The real sweet spot, and the most profitable for the card issuers, is if consumers carry debt month-to-month as they pay the banks back. All the outstanding balances are not good for the banks if they have to write them off, or if consumers continue to pay balances in full every month, but if consumers are making minimum payments it provides banks the interest month after month that is the most profitable way for them to get paid back.

“The longer you take, the more money they make. If people are spending freely and running up debt, even if it’s not the wisest thing for consumers, it’s probably the most likely,” Rossman said. “From a consumer perspective, the message is to keep that momentum going. If you paid down debt from $6,200 to $5,300, bring it lower still; resist the temptation to put a fancy vacation on a credit card. It’s no fun to pay 16%.”

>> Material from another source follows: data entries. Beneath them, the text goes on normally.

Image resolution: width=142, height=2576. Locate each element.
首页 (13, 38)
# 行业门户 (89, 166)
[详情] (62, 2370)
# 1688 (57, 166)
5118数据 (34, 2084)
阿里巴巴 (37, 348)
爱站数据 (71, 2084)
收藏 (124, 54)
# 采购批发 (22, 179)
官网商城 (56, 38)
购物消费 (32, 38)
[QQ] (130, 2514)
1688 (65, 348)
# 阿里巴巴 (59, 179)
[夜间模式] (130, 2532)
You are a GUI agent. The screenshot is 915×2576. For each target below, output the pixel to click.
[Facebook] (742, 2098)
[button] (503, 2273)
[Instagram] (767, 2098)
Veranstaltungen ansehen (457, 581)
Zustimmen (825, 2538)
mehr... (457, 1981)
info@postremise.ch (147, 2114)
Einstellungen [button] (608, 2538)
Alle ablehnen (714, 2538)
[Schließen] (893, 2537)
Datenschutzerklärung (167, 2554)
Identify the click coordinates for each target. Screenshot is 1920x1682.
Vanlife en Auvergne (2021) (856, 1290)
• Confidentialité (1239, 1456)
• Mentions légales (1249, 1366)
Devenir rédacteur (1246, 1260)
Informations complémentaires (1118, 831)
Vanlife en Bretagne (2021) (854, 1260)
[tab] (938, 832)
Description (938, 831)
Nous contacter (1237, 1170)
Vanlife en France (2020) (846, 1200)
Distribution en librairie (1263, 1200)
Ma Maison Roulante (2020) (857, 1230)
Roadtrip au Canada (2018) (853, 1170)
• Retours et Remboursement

It’s a hard message to make stick. “I would like to see the newfound frugality last, but we’ve seen this in the past,” Rossman said.

Complaints in opposition to cell cost apps like Zelle, Venmo surge 300% as customers fall sufferer to more cash scams

Complaints against some digital payment services and apps like Venmo, Cash App, or Cell are soaring, according to a disturbing new report.

Non-Profit Research Group of Public Interest in the United States [PIRG] Major issues include fraud, problems using accounts, and poor customer service. The group analyzed more than 9,200 complaints filed with the Consumer Financial Protection Bureau from 2017 to April 2021.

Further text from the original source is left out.